Kotteakos is clearly not in point. The evidence here does not prove one conspiracy to produce illicit spirits and a separate, distinct conspiracy to distribute them, with no connection between them except Hiatt's presence within each group. Production and distribution were not independent and unconnected ventures, but interdependent and complementary steps in a single, integrated and overall enterprise to violate the law.
Finally, we are not persuaded that the refusal of Haith's motion for a severance was an abuse of discretion, or that he suffered prejudice thereby. 'When many conspire, they invite mass trial by their conduct.' Kotteakos v. United States, 1946, 328 U.S. 750, 773, 66 S. Ct. 1239, 1252, 90 L. Ed. 1557.
We conclude that Leroy Haith's contentions are without merit, and his motions will be denied.
As to Jacqueline Haith, we conclude that the evidence will not fairly support a finding that she had knowledge of the conspiracy. Those having no knowledge of the conspiracy are not conspirators. United States v. Falcone, 1940, 311 U.S. 205, 210, 61 S. Ct. 204, 85 L. Ed. 128. Accordingly, her motion for judgment of acquittal will be granted.

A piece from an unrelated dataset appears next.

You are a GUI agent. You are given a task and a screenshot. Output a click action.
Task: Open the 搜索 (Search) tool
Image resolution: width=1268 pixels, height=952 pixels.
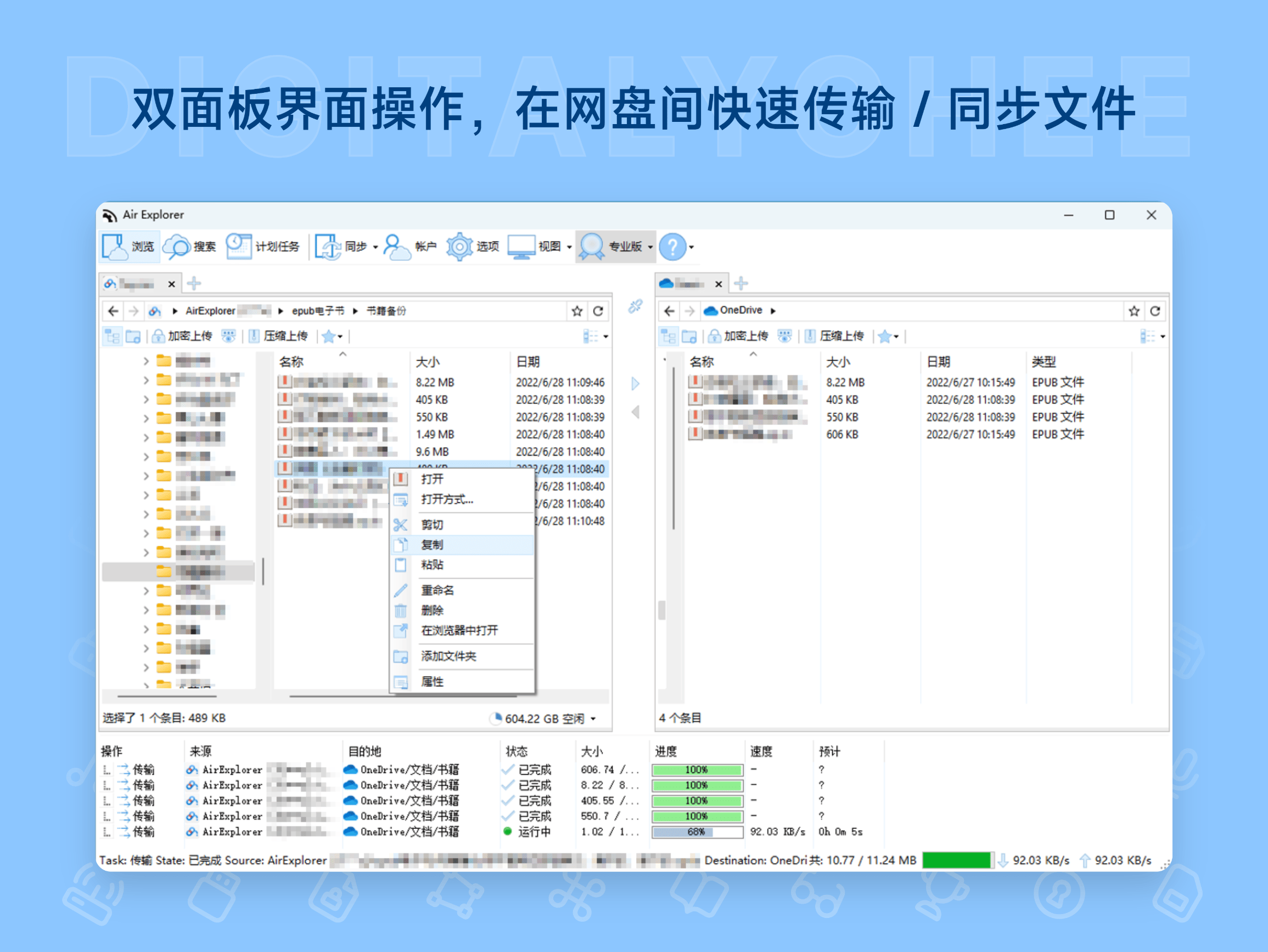(x=190, y=247)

Dominic Sparagno and Richard Ferraro
Hiatt testified to three contacts with Sparagno and Ferraro and one with Ferraro alone between November 1959 and January 1960. On each occasion, Hiatt delivered cases of alcohol from the still on the Old Schmidt Farm. The Government frankly concedes that the proofs fail to show that either defendant had any connection 'with containers to which the required federal stamps were not affixed.' The evidence failed sufficiently to establish that either defendant had knowledge of the conspiracy. They were, therefore, not conspirators. United States v. Falcone, supra. Accordingly, their motions for judgment of acquittal will be granted.